Des freins à l’arrêt parfois injustifiés
Or « on constate qu’il existe des barrières dans l’esprit des psychiatres quant à la promotion du sevrage tabagique », regrette le Dr Philippe Arvers (Varces-Allières-et-Risset). Le sevrage tabagique est ainsi moins souvent proposé dans les services de psychiatrie. » En miroir, « il est aussi moins souvent demandé par les patients, pour diverses raisons : plaisir et stimulation psychomotrice induite par l’acte de fumer, facilitation des relations sociales, réponse à l’ennui… » Il existe par ailleurs une faible confiance des équipes de soins et du patient dans ses capacités à arrêter de fumer. Et au final, on observe un faible taux de prescription de traitements de sevrage tabagique, principalement dû à une inquiétude sur la déstabilisation de l’état psychique (Kleiman RA et al, 2024).
Pourtant, l’impact du sevrage est bénéfique pour la santé mentale. En effet, l’arrêt du tabac s’accompagne d’une diminution des scores d’anxiété (- 0,4) et de dépression (- 0,47) (Wu AD et al, 2023) ainsi que d’une diminution des risques de suicide. Mais le craving est souvent plus marqué en cas de troubles psychiatriques et constitue un risque majeur de reprise du tabac après sevrage. L’existence d’une pathologie psychiatrique est généralement associée à un sevrage tabagique de courte durée (< 8 semaines) (Johnson A et al, 2020).
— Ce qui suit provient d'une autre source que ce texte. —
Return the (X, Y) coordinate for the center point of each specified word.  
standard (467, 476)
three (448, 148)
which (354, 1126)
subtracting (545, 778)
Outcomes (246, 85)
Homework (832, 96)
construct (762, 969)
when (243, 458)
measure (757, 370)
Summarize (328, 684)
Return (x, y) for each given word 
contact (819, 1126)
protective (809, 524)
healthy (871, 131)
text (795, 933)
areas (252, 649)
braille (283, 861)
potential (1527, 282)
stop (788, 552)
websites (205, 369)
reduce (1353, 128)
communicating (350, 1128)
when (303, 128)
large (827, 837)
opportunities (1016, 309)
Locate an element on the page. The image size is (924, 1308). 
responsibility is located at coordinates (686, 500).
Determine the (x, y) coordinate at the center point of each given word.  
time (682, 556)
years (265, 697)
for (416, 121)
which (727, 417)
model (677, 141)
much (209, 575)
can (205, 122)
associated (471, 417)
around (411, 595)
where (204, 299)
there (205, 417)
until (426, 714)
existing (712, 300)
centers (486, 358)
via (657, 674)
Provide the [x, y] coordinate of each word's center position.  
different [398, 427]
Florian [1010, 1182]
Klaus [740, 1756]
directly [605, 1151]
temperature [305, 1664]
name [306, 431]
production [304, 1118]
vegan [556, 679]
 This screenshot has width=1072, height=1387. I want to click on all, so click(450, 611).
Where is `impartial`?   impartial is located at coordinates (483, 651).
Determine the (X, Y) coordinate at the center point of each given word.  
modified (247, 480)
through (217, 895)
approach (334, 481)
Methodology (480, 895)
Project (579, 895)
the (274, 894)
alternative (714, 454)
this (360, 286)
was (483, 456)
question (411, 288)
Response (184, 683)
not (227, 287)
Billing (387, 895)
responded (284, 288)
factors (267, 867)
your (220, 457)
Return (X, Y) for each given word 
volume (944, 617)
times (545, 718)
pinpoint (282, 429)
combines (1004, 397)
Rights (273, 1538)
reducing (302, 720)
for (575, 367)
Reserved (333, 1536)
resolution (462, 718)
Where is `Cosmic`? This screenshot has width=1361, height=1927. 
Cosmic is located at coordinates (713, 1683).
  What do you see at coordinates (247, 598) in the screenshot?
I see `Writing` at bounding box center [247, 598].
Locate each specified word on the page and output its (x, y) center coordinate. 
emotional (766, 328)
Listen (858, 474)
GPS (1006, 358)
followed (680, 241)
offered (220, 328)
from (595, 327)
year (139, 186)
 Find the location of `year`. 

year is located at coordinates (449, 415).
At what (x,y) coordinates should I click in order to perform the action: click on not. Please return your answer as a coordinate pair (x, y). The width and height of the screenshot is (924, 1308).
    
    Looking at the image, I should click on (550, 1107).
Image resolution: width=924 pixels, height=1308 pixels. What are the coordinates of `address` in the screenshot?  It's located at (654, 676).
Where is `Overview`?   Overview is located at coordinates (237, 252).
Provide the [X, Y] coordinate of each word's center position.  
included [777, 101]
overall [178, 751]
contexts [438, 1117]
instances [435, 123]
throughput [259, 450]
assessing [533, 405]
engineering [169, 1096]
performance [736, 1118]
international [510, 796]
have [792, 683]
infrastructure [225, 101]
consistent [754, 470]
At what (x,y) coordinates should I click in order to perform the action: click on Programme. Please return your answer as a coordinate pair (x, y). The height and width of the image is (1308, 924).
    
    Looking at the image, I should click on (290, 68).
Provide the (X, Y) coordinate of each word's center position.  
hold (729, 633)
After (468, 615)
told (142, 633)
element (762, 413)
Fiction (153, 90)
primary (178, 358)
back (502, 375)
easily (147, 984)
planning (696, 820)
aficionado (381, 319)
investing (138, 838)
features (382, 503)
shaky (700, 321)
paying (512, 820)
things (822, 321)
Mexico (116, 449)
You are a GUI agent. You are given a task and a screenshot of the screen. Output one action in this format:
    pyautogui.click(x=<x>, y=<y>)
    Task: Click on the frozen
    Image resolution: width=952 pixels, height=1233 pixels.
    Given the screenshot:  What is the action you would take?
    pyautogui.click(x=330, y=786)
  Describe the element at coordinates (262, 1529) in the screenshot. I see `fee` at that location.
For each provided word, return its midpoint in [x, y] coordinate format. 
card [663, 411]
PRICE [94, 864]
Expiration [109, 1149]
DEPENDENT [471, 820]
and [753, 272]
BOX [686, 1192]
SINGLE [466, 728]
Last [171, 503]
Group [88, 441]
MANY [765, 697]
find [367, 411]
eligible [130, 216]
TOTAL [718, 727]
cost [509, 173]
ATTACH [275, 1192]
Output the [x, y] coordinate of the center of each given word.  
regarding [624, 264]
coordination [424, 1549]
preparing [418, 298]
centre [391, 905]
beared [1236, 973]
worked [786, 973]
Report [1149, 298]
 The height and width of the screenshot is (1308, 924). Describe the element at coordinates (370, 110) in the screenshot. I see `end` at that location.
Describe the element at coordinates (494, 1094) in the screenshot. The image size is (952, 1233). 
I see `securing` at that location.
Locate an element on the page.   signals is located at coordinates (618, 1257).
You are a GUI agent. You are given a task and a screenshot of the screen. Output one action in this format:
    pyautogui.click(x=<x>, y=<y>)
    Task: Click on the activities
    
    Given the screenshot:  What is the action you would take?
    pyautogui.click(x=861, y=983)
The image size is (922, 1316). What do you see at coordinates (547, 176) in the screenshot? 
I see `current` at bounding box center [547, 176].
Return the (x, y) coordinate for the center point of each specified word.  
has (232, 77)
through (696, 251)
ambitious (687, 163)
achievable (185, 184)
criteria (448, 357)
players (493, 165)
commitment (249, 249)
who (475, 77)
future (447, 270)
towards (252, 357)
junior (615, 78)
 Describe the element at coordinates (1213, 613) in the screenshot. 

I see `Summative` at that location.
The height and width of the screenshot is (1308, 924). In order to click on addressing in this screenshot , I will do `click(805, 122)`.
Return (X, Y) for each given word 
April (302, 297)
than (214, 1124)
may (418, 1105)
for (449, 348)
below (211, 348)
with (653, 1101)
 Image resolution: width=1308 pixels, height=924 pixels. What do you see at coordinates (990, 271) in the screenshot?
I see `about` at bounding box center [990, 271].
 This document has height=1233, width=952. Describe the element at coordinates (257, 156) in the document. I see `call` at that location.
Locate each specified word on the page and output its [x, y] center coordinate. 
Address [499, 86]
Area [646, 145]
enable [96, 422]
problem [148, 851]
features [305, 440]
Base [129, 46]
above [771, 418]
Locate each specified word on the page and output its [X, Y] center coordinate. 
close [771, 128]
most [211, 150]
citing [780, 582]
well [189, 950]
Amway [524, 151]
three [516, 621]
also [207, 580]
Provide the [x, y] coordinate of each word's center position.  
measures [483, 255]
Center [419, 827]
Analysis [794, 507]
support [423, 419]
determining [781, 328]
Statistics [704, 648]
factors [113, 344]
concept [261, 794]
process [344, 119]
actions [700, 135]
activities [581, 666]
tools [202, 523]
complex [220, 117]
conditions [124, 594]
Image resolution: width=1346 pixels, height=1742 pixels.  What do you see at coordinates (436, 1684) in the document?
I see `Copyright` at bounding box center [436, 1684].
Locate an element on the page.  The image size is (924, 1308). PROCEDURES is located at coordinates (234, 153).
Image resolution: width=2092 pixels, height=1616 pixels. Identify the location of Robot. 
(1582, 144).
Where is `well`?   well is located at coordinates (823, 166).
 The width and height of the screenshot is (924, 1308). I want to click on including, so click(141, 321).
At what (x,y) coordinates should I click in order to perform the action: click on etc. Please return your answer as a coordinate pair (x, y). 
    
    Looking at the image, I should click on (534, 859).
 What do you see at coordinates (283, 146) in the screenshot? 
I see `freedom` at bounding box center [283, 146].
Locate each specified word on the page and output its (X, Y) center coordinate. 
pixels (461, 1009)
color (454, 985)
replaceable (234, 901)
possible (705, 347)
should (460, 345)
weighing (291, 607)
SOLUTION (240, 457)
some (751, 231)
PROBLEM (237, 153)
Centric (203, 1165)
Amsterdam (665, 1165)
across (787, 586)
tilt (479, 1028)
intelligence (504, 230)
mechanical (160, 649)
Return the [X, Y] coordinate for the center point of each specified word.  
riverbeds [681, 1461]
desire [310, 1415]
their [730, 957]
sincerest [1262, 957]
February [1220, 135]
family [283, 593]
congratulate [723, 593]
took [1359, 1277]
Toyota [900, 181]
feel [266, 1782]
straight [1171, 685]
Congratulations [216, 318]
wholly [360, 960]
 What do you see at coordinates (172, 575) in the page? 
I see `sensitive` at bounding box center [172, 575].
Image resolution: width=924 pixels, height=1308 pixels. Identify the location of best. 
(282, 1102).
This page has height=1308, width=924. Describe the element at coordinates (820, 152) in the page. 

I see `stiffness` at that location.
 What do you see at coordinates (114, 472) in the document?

Les thérapies comportementales et cognitives permettent une meilleure gestion des situations à risque de rechute et doivent être associées aux substituts nicotiniques et au bupropion. Les substituts nicotiniques (patchs + formes orales) doivent être prescrits en quantité suffisante (les surdosages sont très rares) et suffisamment longtemps (1 an). Les cigarettes électroniques sont souvent utilisées par les patients fumeurs souffrant de pathologies mentales, en particulier de schizophrénie, et sont associées, selon certaines études, à des taux de réussite plus élevés.
Un impact sur le traitement
Par ailleurs, le tabagisme nécessite des adaptations posologiques des traitements médicamenteux (antipsychotiques et antidépresseurs tricycliques).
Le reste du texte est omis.